Bifurcated Analysis in Mixed-Use Properties

Mixed-use properties are often quoted using a blended cap rate.  This presents the asset as a single pricing outcome, even though different components are rarely evaluated that way beneath the surface.

In practice, different uses within the same property, whether multifamily, retail, or office, carry different income stability, lease structures, and risk profiles.  When those differences are material, a single cap rate can obscure how risk is actually distributed within the asset.  This is where a bifurcated analysis becomes relevant.

How Bifurcated Analysis Works

A bifurcated analysis separates the property into individual components, values each independently, and then recombines the results.

At a high level:

  • segment NOI by use (multifamily, retail, office, etc.)

  • apply market-appropriate cap rate to each component

  • aggregate the values

The goal is not to complicate the valuation, but to reflect how the market prices different risk profiles within the same asset.  Notably, the blended cap rate is not an input – it is simply the weighted output of these underlying assumptions.

Example

Consider a mixed-use property with the following income streams:

  • Multifamily NOI: $5 million

  • Retail NOI: $1 million

  • Total NOI: $6 million

Using a bifurcated approach:

  • Multifamily: $5 million at a 5.0% cap rate = $100 million

  • Retail: $1 million at a 7.0% cap rate = $14.3 million

  • Combined value: $114.3 million

This illustrates how value is driven by each component’s risk profile, rather than a single blended assumption across the asset.

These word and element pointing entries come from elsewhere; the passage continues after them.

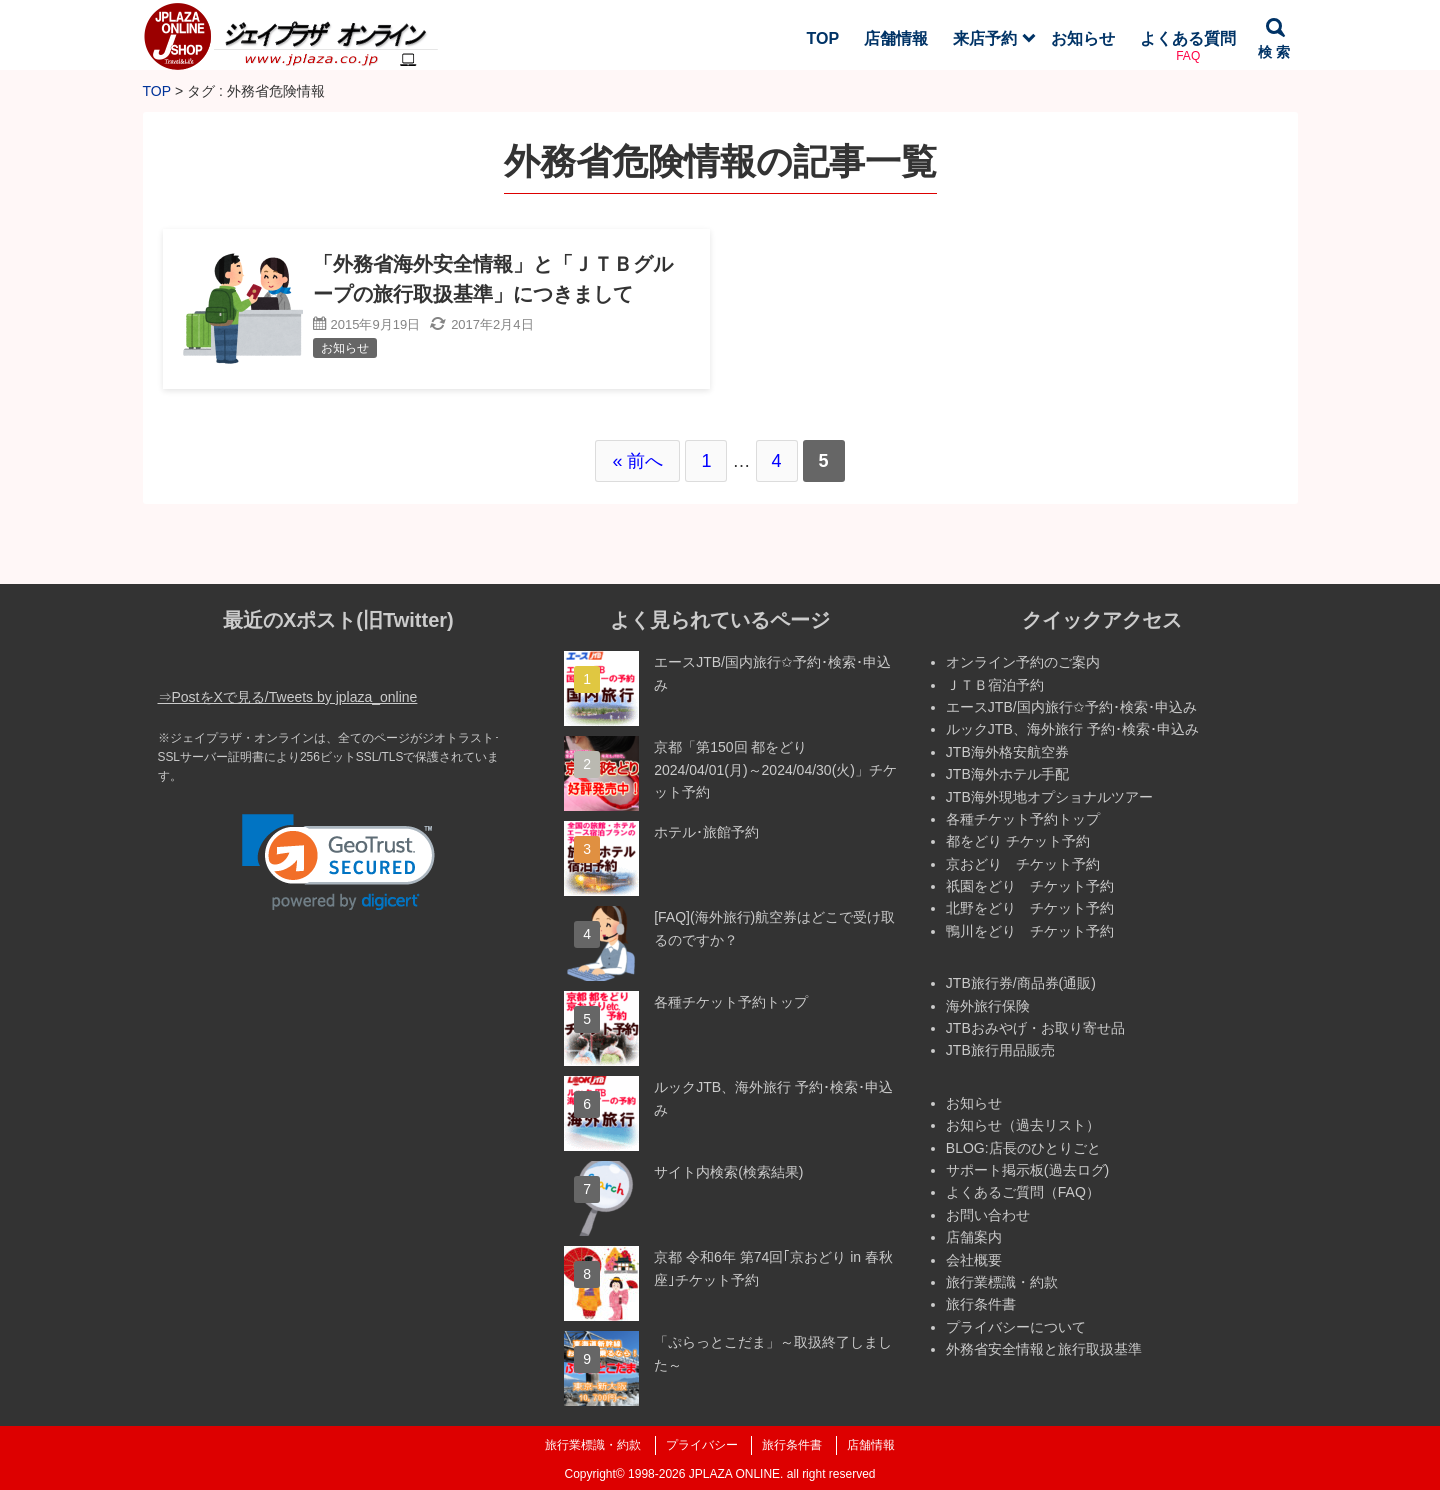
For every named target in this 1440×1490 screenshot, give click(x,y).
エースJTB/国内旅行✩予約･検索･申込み (1071, 707)
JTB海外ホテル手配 (1007, 774)
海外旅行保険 (988, 1006)
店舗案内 (974, 1237)
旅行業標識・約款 (1002, 1282)
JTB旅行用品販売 (1000, 1050)
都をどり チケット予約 (1018, 841)
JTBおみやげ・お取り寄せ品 (1035, 1028)
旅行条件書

Where the Blended Approach Works

If there are strong mixed-use comps with consistent pricing, the market may already be capturing these dynamics.  In those cases, bifurcation can serve as a supplemental check rather than the primary valuation method.

A blended cap rate works best when:

  • components are similar in risk

  • there are strong comparable sales

  • income streams behave consistently

It becomes less reliable when:

  • one component carries disproportionate risk

  • lease structures differ significantly (e.g. short-term retail vs stabilized multifamily)

  • certain uses are non-core or harder to finance

  • comparable sales are limited or inconsistent

The Capital Perspective

From a capital perspective, mixed-use assets are rarely evaluated as a single risk profile.  Lenders and investors typically underwrite each component based on its own characteristics.

Key considerations include:

  • which income stream drives repayment visibility

  • how each component performs under stress

  • which uses are considered core vs non-core

  • how risk migrates across components if performance deteriorates

In many cases, capital effectively anchors to the most stable component (for example, multifamily) while applying more conservative assumptions to the rest.  This means the non-core component can disproportionately influence the structure of the deal, even if it represents a smaller portion of total income.

This can directly impact:

  • loan sizing

  • leverage levels

  • refinance assumptions

  • overall structure feasibility

A blended cap rate tells you what the asset trades for.  A bifurcated analysis helps explain what’s driving that price and how each income stream is evaluated.  More importantly, it provides visibility into where risk sits, what constrains leverage, and how capital will ultimately structure the deal.